▶ **What is required**
What lines in this listing contain the string "agent"? Report each one by copying it.

▶ **Supplied entries**

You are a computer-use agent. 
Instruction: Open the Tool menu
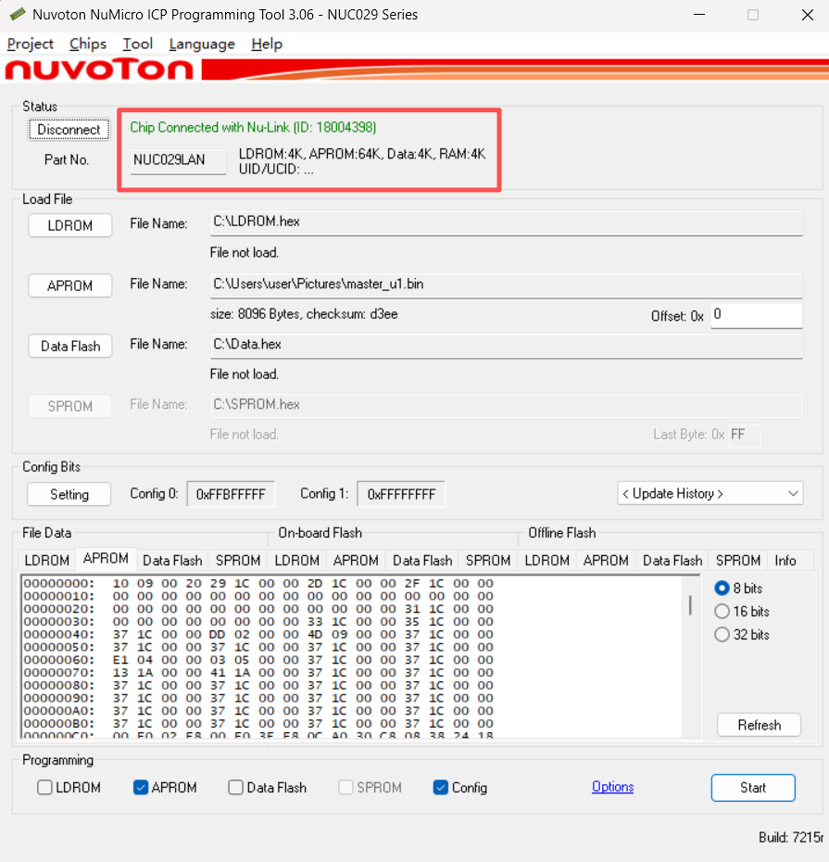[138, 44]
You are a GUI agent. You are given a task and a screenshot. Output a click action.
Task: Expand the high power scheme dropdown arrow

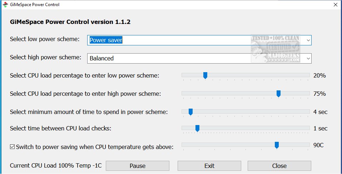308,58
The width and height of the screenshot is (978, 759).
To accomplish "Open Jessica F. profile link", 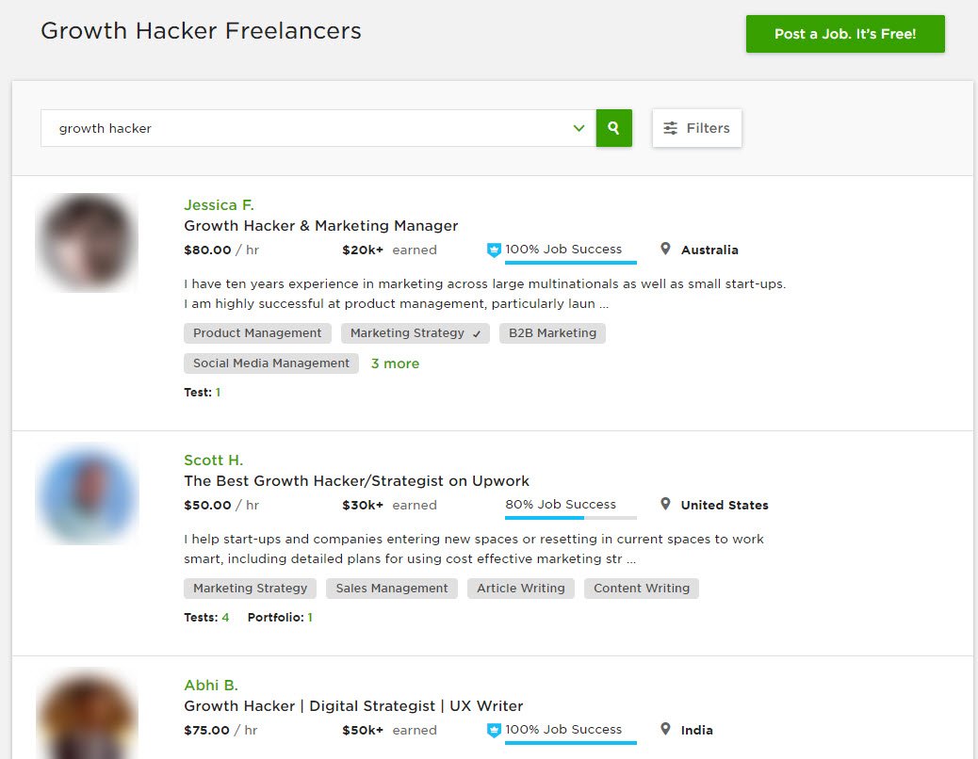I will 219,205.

▶ **Your response**
You are a computer-use agent. 
You are a GUI agent. You are given a task and a screenshot. Output a click action.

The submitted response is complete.